L’Expert doit composer entre le traumatisme affectif vécu par l’assuré, victime d’un vol de ses biens les plus chers, et, désireux d’être indemnisé rapidement à hauteur de ses espérances, et la « note interne » de la compagnie d’assurance en jeu. Parfois difficile d’expliquer qu’aucune indemnisation ne sera versée en raison de l’absence de justificatifs probants ou que l’assuré n’a pas respecté les obligations de prévention écrites dans son contrat d’assurance (que peu d’entre nous lisent en détail il faut bien le reconnaitre, y compris chez des personnes bien informées mais négligentes sur ce point).
Aussi, pour mieux anticiper ces situations embarrassantes, je vous propose de faire un rapide tour d’horizon des documents à ranger en lieu sûr (faites des copies si vous les conservez au coffre qui pourrait aussi être dérobé) en cas de besoin.
Quels sont les documents permettant d’apporter la preuve de la valeur des biens dérobés ?

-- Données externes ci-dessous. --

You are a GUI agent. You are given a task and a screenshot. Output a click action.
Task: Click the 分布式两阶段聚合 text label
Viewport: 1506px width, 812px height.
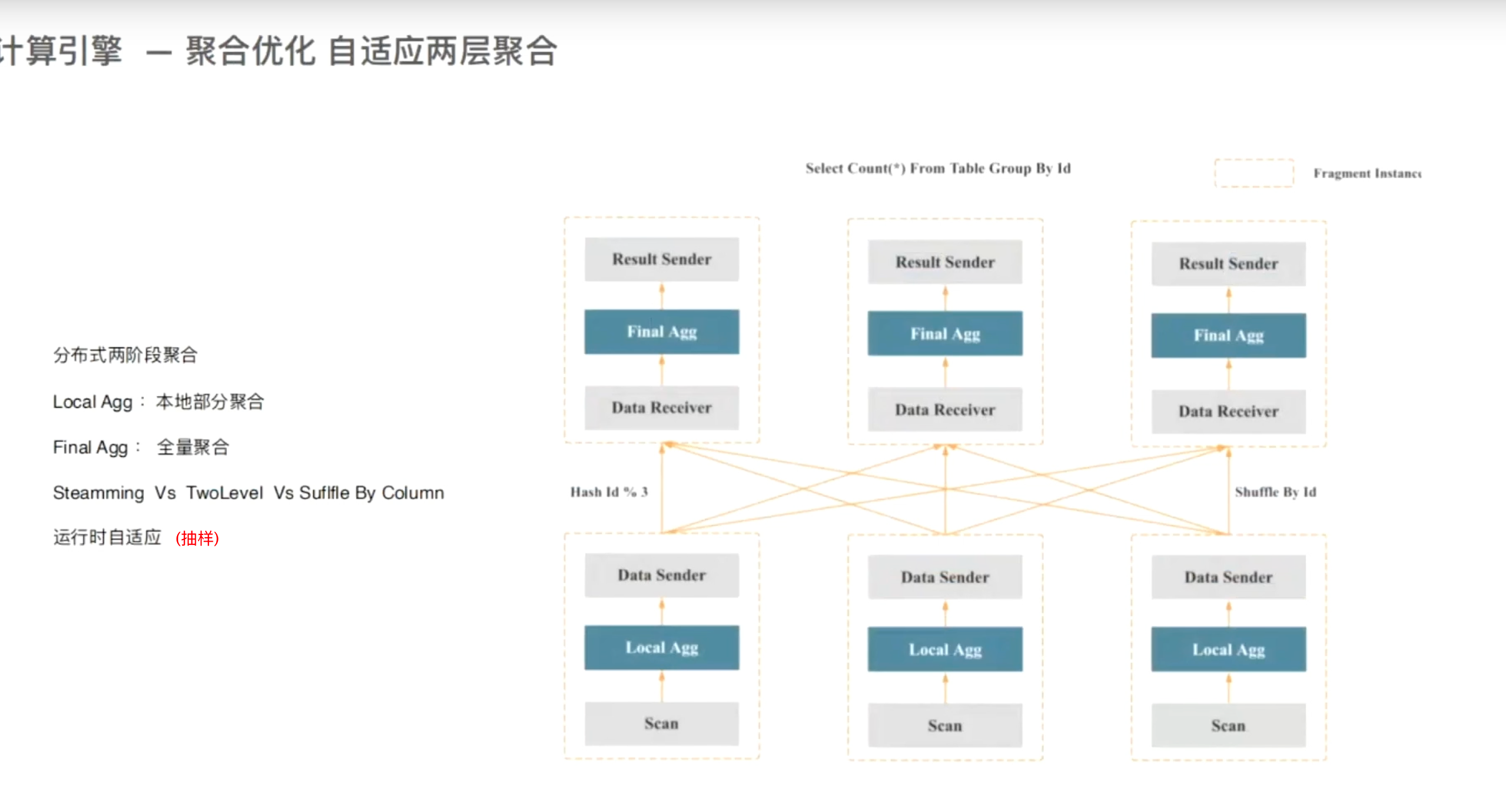pyautogui.click(x=125, y=354)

Facture d’achat ou attestation de vente d’un professionnel
L’Expert doit donc proposer une indemnité correspondant à la valeur du bien au jour du sinistre selon la description précise de ce dernier figurant normalement sur la facture d’achat. Je précise « normalement » car dans la pratique on note que la description est tronquée ou remplacée par une référence propre à la boutique et incompréhensible. Difficile, bien des années après l’achat, de retrouver des informations complémentaires.
Pourtant, selon la réglementation en vigueur, toutes les mentions générales obligatoires doivent y figurer à commencer par la précision du modèle vendu et le moyen de paiement au delà de 1000 euros depuis le décret d’octobre 2015.
En l’absence de toutes les caractéristiques, l’Expert ne peut trouver une valeur exacte; cette situation que je qualifie de « fréquente », est source de conflit lors de la présentation de la proposition d’indemnisation.
En effet, les marques connues, allant des accessoires de luxe en passant par l’outillage, produisent désormais des séries d’un même modèle, modifié année après année, dans toutes ses composantes, évoluant la plupart du temps avec la technologies pour ce qui concerne les matériels informatiques.
Parfois en totalité comme me l’expliquait un responsable d’un magasin connu spécialisé dans la vente de vélo, des nouveaux matériaux ont été introduits comme le carbone et toute la mécanique des roues et du pédalier a été revue; le modèle 2010 n’a rien à voir avec celui de 2018 et pourtant il porte toujours le même nom commercial !
Chaque année, le nouveau millésime introduit de nouvelles fonctions qui ne peuvent être retenues sous peine de ne pas respecter le principe indemnitaire.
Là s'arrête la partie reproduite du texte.